— Start The records —
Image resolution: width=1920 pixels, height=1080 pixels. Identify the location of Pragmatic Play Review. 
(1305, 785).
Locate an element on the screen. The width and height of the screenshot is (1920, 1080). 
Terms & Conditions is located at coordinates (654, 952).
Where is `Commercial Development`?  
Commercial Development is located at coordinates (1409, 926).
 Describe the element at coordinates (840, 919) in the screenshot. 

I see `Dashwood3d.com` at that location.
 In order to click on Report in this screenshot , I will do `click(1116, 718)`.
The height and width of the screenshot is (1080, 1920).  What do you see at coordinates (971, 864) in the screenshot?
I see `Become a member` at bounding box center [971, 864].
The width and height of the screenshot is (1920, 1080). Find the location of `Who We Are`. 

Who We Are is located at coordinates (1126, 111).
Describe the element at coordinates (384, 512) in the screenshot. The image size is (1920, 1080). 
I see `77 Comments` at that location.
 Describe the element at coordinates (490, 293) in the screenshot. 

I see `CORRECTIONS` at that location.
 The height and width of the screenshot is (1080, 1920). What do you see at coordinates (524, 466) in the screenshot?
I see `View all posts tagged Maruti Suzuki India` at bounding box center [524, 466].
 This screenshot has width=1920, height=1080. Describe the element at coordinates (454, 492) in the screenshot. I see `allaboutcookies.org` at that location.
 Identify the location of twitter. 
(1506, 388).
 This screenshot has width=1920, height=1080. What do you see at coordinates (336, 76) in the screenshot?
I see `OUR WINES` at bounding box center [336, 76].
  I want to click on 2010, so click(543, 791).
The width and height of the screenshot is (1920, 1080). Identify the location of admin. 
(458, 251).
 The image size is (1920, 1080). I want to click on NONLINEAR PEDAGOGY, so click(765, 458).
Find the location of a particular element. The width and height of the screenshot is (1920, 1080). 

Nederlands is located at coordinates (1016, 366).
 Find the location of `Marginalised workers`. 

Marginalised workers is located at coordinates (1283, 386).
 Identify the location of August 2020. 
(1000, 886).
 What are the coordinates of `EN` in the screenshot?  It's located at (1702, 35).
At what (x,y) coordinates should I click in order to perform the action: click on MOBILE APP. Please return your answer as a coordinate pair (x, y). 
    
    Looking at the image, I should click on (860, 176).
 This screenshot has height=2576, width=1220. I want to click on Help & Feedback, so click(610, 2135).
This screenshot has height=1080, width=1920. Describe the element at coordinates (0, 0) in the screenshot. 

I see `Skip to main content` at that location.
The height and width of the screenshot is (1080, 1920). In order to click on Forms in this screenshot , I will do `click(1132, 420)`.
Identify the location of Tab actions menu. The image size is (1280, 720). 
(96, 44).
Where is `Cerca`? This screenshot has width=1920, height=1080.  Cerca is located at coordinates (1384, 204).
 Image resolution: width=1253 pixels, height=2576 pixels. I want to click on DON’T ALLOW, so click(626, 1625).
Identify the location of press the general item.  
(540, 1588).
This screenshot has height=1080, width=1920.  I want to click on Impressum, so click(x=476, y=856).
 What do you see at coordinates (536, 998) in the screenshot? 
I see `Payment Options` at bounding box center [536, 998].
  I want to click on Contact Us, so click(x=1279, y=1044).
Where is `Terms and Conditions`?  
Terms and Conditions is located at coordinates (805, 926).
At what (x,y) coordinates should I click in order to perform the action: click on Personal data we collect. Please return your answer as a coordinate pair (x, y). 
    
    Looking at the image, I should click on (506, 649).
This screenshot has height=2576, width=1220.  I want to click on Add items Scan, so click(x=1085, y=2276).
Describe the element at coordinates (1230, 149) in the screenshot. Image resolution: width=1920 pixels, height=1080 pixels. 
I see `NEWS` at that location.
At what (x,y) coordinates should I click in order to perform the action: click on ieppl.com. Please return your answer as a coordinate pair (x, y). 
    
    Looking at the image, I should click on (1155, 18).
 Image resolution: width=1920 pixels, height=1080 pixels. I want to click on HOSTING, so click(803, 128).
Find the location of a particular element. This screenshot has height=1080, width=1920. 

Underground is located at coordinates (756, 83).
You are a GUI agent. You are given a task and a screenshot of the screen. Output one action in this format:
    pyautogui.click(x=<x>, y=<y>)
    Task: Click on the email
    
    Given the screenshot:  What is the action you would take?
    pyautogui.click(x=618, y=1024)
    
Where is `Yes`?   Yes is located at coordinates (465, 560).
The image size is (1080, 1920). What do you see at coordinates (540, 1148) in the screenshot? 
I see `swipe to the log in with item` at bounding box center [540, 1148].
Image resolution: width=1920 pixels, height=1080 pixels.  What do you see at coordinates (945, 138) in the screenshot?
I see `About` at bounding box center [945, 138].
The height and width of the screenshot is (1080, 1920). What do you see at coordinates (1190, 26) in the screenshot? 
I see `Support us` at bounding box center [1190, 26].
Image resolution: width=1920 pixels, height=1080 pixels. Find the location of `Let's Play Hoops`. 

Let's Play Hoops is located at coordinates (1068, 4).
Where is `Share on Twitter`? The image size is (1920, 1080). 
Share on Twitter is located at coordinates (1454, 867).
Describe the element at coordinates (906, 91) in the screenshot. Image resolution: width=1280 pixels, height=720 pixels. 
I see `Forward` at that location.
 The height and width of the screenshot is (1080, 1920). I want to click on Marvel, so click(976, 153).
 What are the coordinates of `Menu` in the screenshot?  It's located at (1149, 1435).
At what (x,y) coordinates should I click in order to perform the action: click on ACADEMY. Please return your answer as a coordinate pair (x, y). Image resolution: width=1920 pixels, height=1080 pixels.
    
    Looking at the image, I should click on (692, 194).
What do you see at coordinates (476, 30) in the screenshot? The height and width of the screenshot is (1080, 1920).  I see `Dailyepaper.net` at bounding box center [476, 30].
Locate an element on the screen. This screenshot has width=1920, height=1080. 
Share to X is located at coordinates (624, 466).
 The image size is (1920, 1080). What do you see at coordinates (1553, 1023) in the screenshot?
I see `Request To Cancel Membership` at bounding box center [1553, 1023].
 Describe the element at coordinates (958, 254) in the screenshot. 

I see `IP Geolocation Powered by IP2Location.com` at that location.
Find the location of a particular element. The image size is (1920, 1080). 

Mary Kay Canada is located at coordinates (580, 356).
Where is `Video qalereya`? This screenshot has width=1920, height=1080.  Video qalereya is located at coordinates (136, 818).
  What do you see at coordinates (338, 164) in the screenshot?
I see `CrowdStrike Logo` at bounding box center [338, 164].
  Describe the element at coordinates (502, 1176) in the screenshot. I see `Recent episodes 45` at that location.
— End The records —
To do
Please revise the material so that each "Find the location of" becomes "Determine the position of", with everything else left unchanged.

Response
Image resolution: width=1920 pixels, height=1080 pixels. Identify the location of Pragmatic Play Review. 
(1305, 785).
Locate an element on the screen. The width and height of the screenshot is (1920, 1080). 
Terms & Conditions is located at coordinates (654, 952).
Where is `Commercial Development`?  
Commercial Development is located at coordinates (1409, 926).
 Describe the element at coordinates (840, 919) in the screenshot. 

I see `Dashwood3d.com` at that location.
 In order to click on Report in this screenshot , I will do `click(1116, 718)`.
The height and width of the screenshot is (1080, 1920).  What do you see at coordinates (971, 864) in the screenshot?
I see `Become a member` at bounding box center [971, 864].
The width and height of the screenshot is (1920, 1080). Determine the position of `Who We Are`. 

Who We Are is located at coordinates (1126, 111).
Describe the element at coordinates (384, 512) in the screenshot. The image size is (1920, 1080). 
I see `77 Comments` at that location.
 Describe the element at coordinates (490, 293) in the screenshot. 

I see `CORRECTIONS` at that location.
 The height and width of the screenshot is (1080, 1920). What do you see at coordinates (524, 466) in the screenshot?
I see `View all posts tagged Maruti Suzuki India` at bounding box center [524, 466].
 This screenshot has width=1920, height=1080. Describe the element at coordinates (454, 492) in the screenshot. I see `allaboutcookies.org` at that location.
 Identify the location of twitter. 
(1506, 388).
 This screenshot has width=1920, height=1080. What do you see at coordinates (336, 76) in the screenshot?
I see `OUR WINES` at bounding box center [336, 76].
  I want to click on 2010, so click(543, 791).
The width and height of the screenshot is (1920, 1080). Identify the location of admin. 
(458, 251).
 The image size is (1920, 1080). I want to click on NONLINEAR PEDAGOGY, so click(765, 458).
Determine the position of a particular element. The width and height of the screenshot is (1920, 1080). 

Nederlands is located at coordinates (1016, 366).
 Determine the position of `Marginalised workers`. 

Marginalised workers is located at coordinates (1283, 386).
 Identify the location of August 2020. 
(1000, 886).
 What are the coordinates of `EN` in the screenshot?  It's located at (1702, 35).
At what (x,y) coordinates should I click in order to perform the action: click on MOBILE APP. Please return your answer as a coordinate pair (x, y). 
    
    Looking at the image, I should click on (860, 176).
 This screenshot has height=2576, width=1220. I want to click on Help & Feedback, so click(610, 2135).
This screenshot has height=1080, width=1920. Describe the element at coordinates (0, 0) in the screenshot. 

I see `Skip to main content` at that location.
The height and width of the screenshot is (1080, 1920). In order to click on Forms in this screenshot , I will do `click(1132, 420)`.
Identify the location of Tab actions menu. The image size is (1280, 720). 
(96, 44).
Where is `Cerca`? This screenshot has width=1920, height=1080.  Cerca is located at coordinates (1384, 204).
 Image resolution: width=1253 pixels, height=2576 pixels. I want to click on DON’T ALLOW, so click(626, 1625).
Identify the location of press the general item.  
(540, 1588).
This screenshot has height=1080, width=1920.  I want to click on Impressum, so click(x=476, y=856).
 What do you see at coordinates (536, 998) in the screenshot? 
I see `Payment Options` at bounding box center [536, 998].
  I want to click on Contact Us, so click(x=1279, y=1044).
Where is `Terms and Conditions`?  
Terms and Conditions is located at coordinates (805, 926).
At what (x,y) coordinates should I click in order to perform the action: click on Personal data we collect. Please return your answer as a coordinate pair (x, y). 
    
    Looking at the image, I should click on (506, 649).
This screenshot has height=2576, width=1220.  I want to click on Add items Scan, so click(x=1085, y=2276).
Describe the element at coordinates (1230, 149) in the screenshot. Image resolution: width=1920 pixels, height=1080 pixels. 
I see `NEWS` at that location.
At what (x,y) coordinates should I click in order to perform the action: click on ieppl.com. Please return your answer as a coordinate pair (x, y). 
    
    Looking at the image, I should click on (1155, 18).
 Image resolution: width=1920 pixels, height=1080 pixels. I want to click on HOSTING, so click(803, 128).
Determine the position of a particular element. This screenshot has height=1080, width=1920. 

Underground is located at coordinates (756, 83).
You are a GUI agent. You are given a task and a screenshot of the screen. Output one action in this format:
    pyautogui.click(x=<x>, y=<y>)
    Task: Click on the email
    
    Given the screenshot:  What is the action you would take?
    pyautogui.click(x=618, y=1024)
    
Where is `Yes`?   Yes is located at coordinates (465, 560).
The image size is (1080, 1920). What do you see at coordinates (540, 1148) in the screenshot? 
I see `swipe to the log in with item` at bounding box center [540, 1148].
Image resolution: width=1920 pixels, height=1080 pixels.  What do you see at coordinates (945, 138) in the screenshot?
I see `About` at bounding box center [945, 138].
The height and width of the screenshot is (1080, 1920). What do you see at coordinates (1190, 26) in the screenshot? 
I see `Support us` at bounding box center [1190, 26].
Image resolution: width=1920 pixels, height=1080 pixels. Determine the position of `Let's Play Hoops`. 

Let's Play Hoops is located at coordinates (1068, 4).
Where is `Share on Twitter`? The image size is (1920, 1080). 
Share on Twitter is located at coordinates (1454, 867).
Describe the element at coordinates (906, 91) in the screenshot. Image resolution: width=1280 pixels, height=720 pixels. 
I see `Forward` at that location.
 The height and width of the screenshot is (1080, 1920). I want to click on Marvel, so click(976, 153).
 What are the coordinates of `Menu` in the screenshot?  It's located at (1149, 1435).
At what (x,y) coordinates should I click in order to perform the action: click on ACADEMY. Please return your answer as a coordinate pair (x, y). Image resolution: width=1920 pixels, height=1080 pixels.
    
    Looking at the image, I should click on (692, 194).
What do you see at coordinates (476, 30) in the screenshot? The height and width of the screenshot is (1080, 1920).  I see `Dailyepaper.net` at bounding box center [476, 30].
Locate an element on the screen. This screenshot has width=1920, height=1080. 
Share to X is located at coordinates (624, 466).
 The image size is (1920, 1080). What do you see at coordinates (1553, 1023) in the screenshot?
I see `Request To Cancel Membership` at bounding box center [1553, 1023].
 Describe the element at coordinates (958, 254) in the screenshot. 

I see `IP Geolocation Powered by IP2Location.com` at that location.
Determine the position of a particular element. The image size is (1920, 1080). 

Mary Kay Canada is located at coordinates (580, 356).
Where is `Video qalereya`? This screenshot has width=1920, height=1080.  Video qalereya is located at coordinates (136, 818).
  What do you see at coordinates (338, 164) in the screenshot?
I see `CrowdStrike Logo` at bounding box center [338, 164].
  Describe the element at coordinates (502, 1176) in the screenshot. I see `Recent episodes 45` at that location.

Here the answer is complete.